- _Problem statement_:
In the entries below, find every line holding the string "click" and collect it.

###

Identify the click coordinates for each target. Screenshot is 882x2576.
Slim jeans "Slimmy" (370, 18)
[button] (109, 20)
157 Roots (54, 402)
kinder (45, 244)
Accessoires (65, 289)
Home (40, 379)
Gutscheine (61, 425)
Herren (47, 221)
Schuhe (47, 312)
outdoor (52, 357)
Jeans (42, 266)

###

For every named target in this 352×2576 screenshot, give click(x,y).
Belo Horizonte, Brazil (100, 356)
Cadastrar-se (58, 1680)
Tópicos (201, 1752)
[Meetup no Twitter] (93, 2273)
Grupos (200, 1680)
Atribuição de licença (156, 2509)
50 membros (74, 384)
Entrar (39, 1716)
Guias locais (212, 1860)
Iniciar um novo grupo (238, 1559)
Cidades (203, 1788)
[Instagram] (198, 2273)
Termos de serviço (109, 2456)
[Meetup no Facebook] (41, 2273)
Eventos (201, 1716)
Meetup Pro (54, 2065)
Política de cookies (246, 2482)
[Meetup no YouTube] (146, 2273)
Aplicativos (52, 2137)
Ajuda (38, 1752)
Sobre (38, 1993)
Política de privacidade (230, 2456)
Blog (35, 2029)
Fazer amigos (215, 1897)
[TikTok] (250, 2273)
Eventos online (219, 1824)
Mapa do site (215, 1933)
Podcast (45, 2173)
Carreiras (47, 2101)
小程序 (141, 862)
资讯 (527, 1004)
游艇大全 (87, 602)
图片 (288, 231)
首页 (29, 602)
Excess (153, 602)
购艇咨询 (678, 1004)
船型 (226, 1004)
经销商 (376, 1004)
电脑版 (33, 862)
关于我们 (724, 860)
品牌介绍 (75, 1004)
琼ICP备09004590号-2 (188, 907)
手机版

###

- _Written solution_:
Identify the click coordinates for each target. Screenshot is 882x2576.
For every named target in this 352×2576 screenshot, give click(x,y).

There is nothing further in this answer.